- [Provided data]:
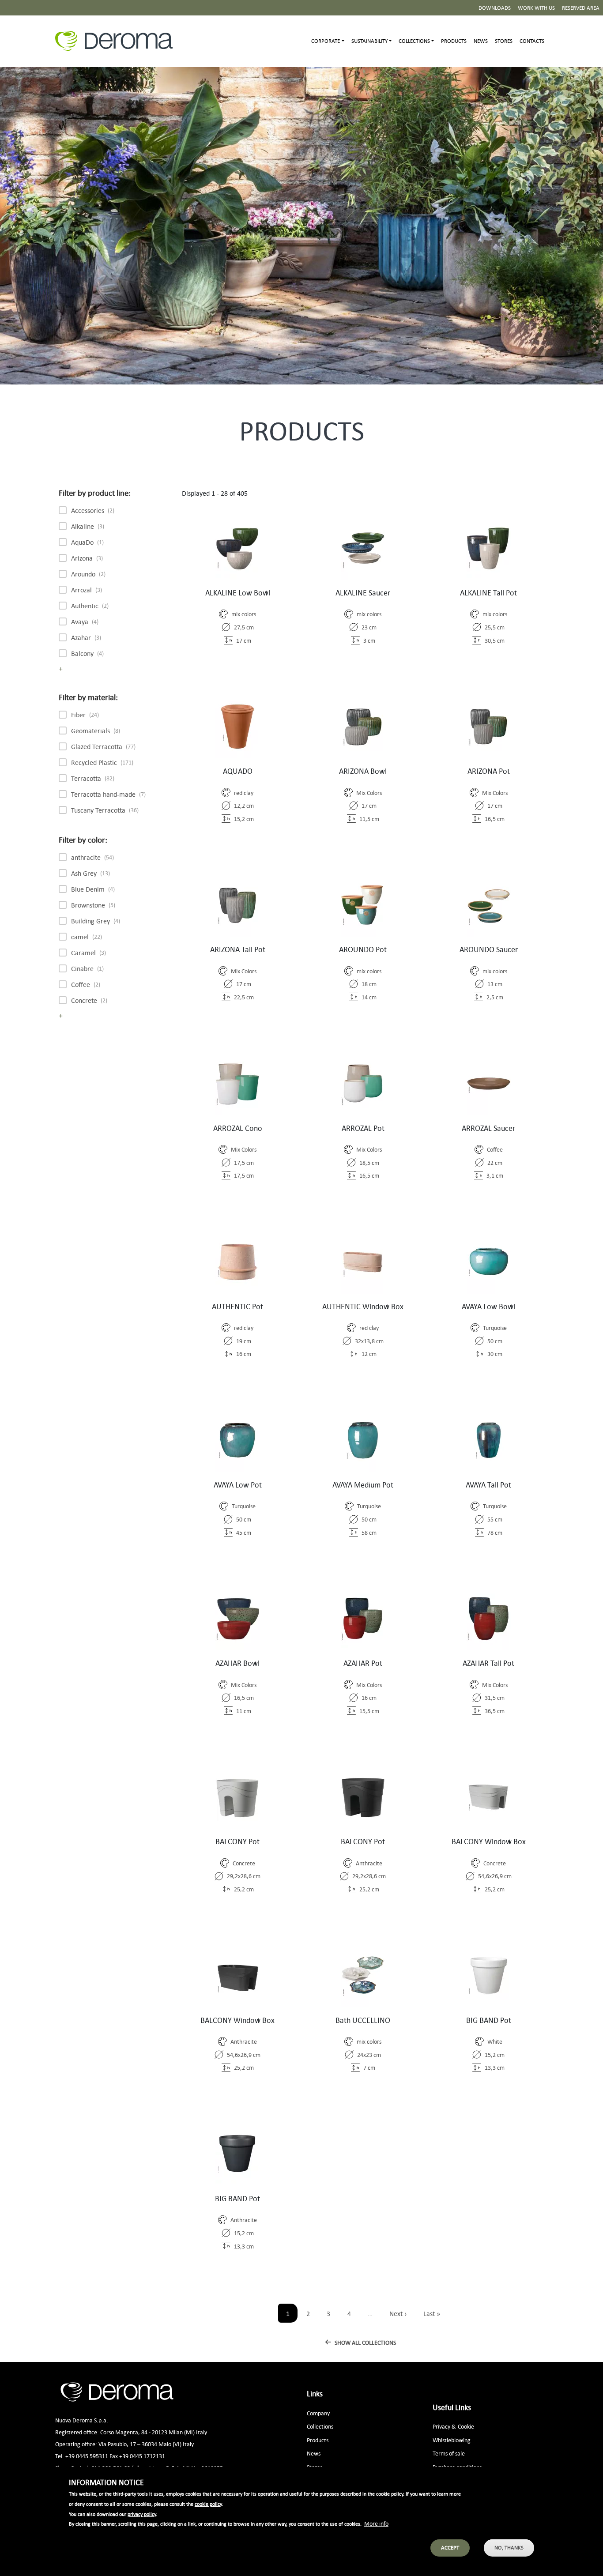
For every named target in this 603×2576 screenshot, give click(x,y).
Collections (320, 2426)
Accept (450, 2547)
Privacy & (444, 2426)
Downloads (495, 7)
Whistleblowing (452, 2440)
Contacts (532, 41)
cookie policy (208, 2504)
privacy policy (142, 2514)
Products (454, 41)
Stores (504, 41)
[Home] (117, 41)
--
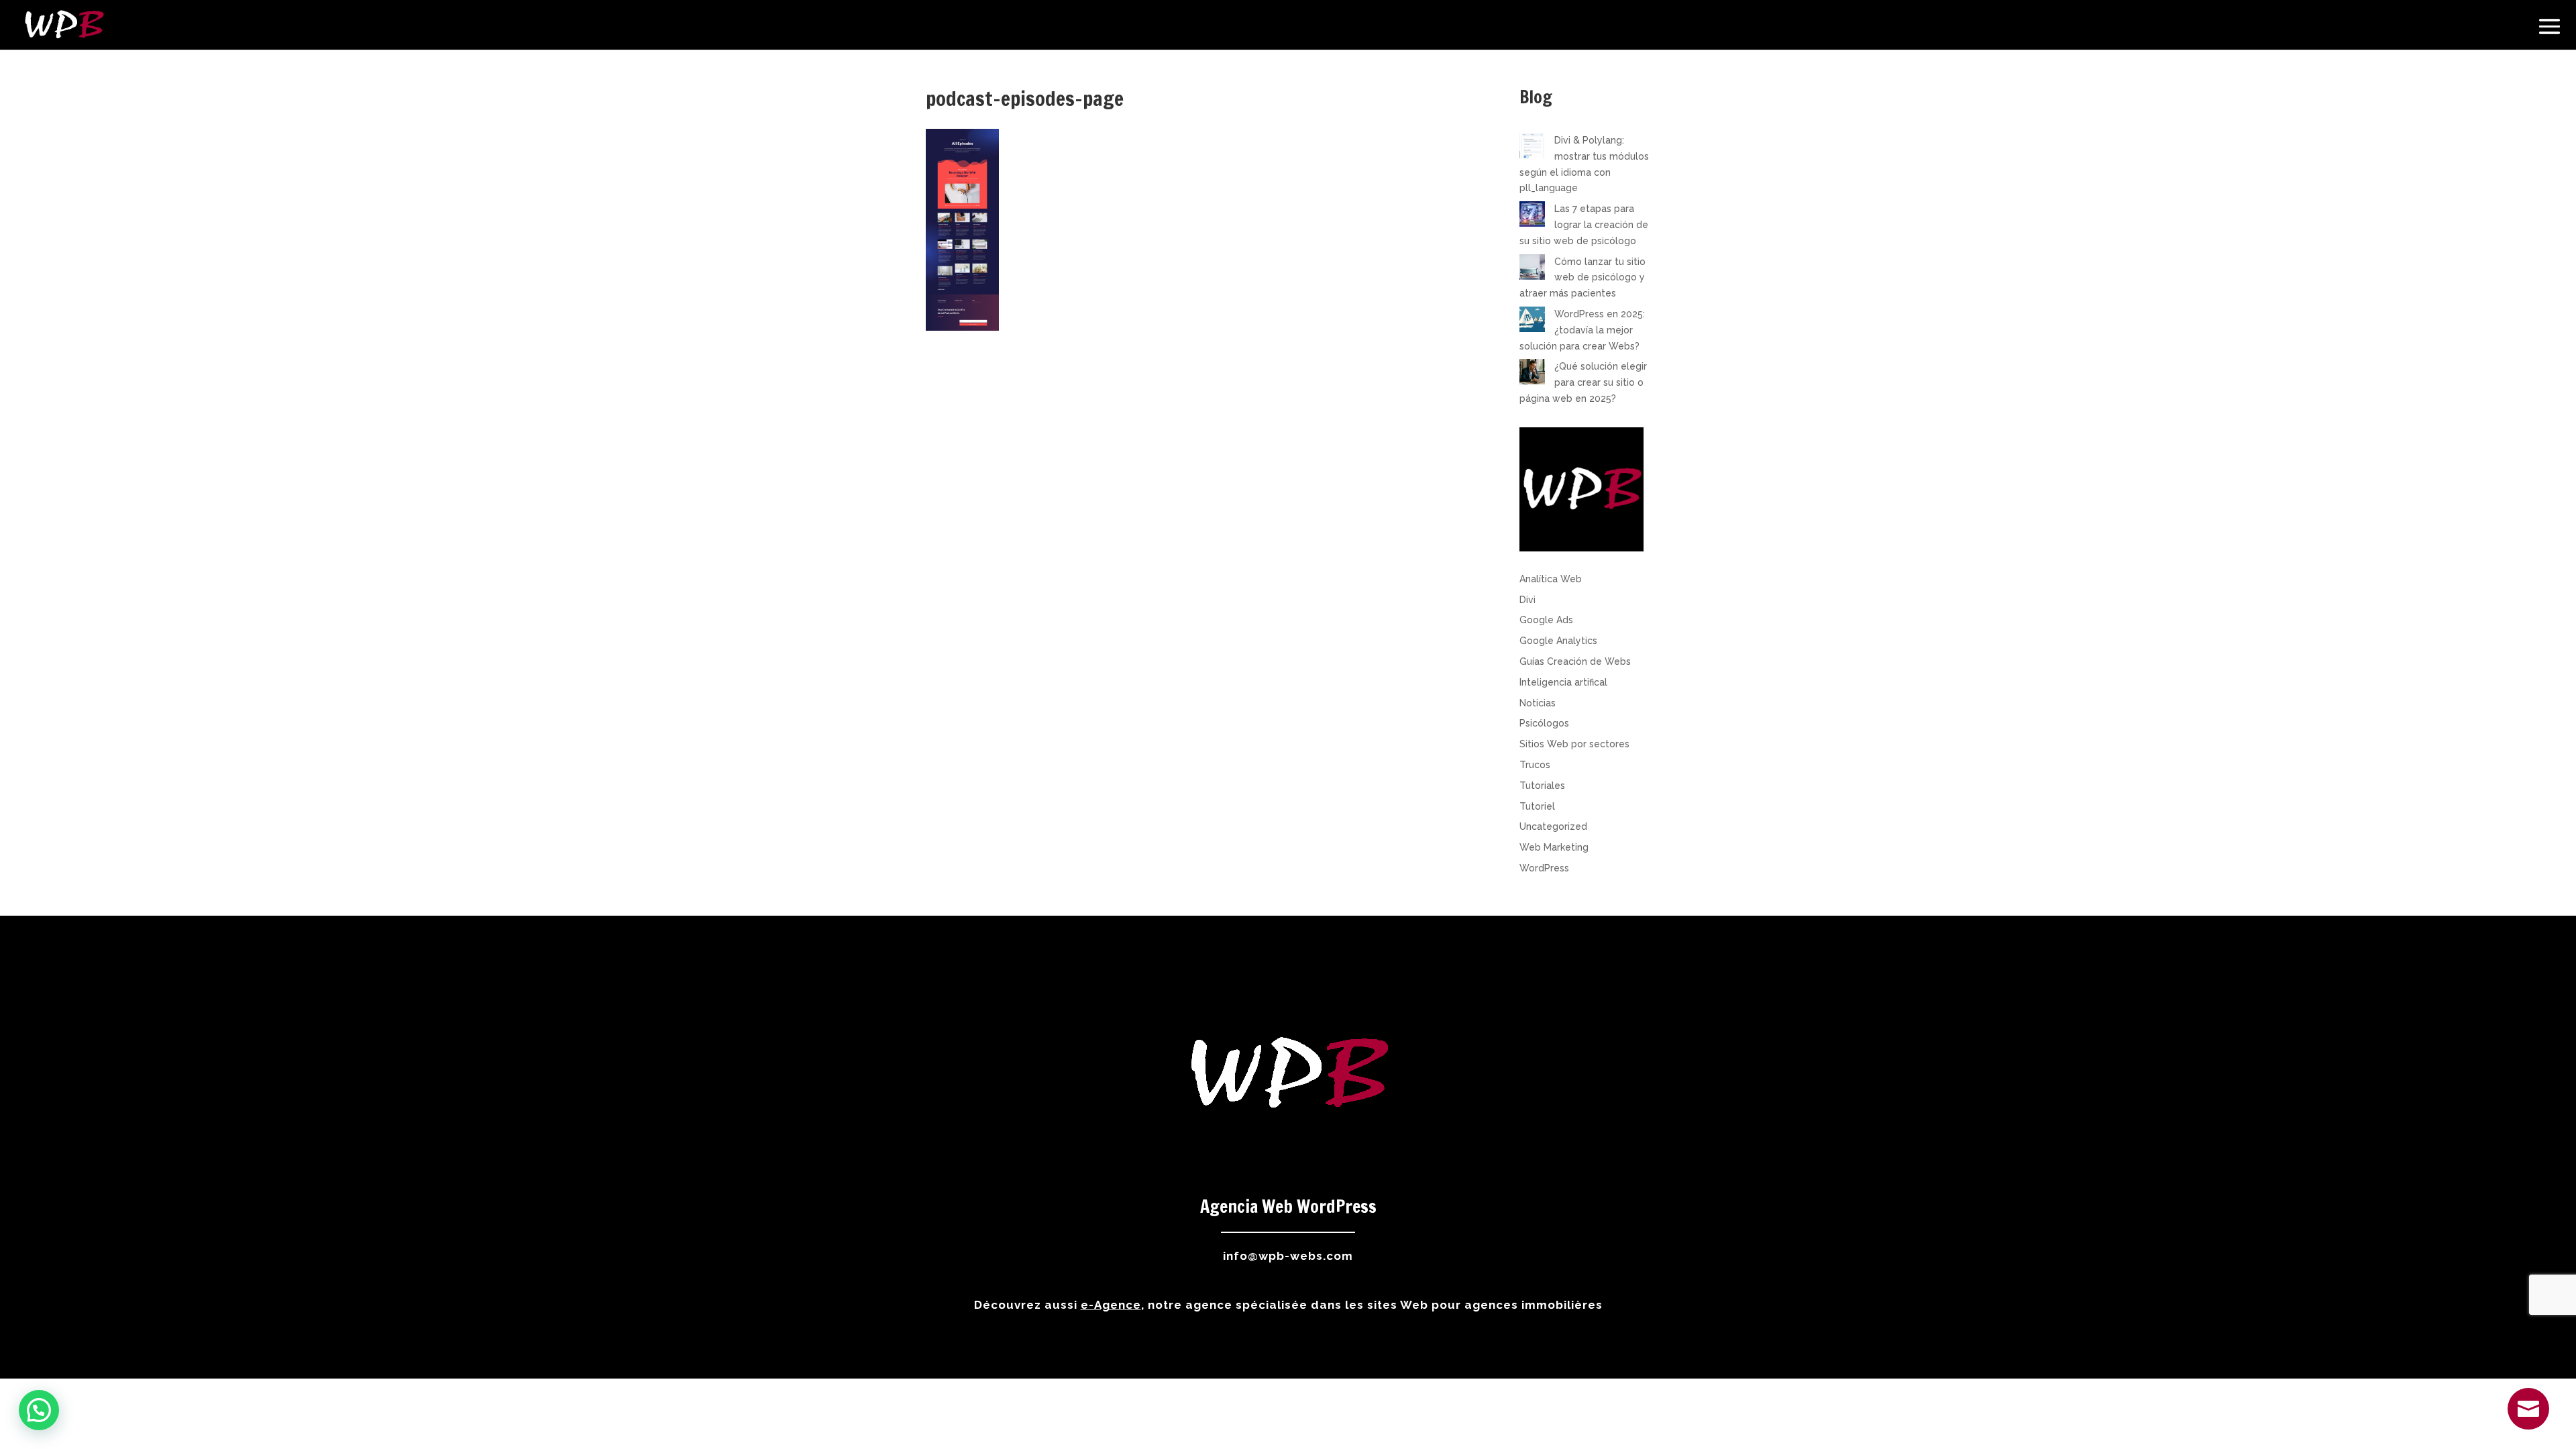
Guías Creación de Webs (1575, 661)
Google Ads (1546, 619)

- [Exercise objective]: Please give again the lines above between the line holding "For every named" and the line holding "[Home] (117, 41)", inclusive, exactly as they are and with nothing added.

- [Written response]:
For every named target in this 603×2576 screenshot, give click(x,y).
Collections (320, 2426)
Accept (450, 2547)
Privacy & (444, 2426)
Downloads (495, 7)
Whistleblowing (452, 2440)
Contacts (532, 41)
cookie policy (208, 2504)
privacy policy (142, 2514)
Products (454, 41)
Stores (504, 41)
[Home] (117, 41)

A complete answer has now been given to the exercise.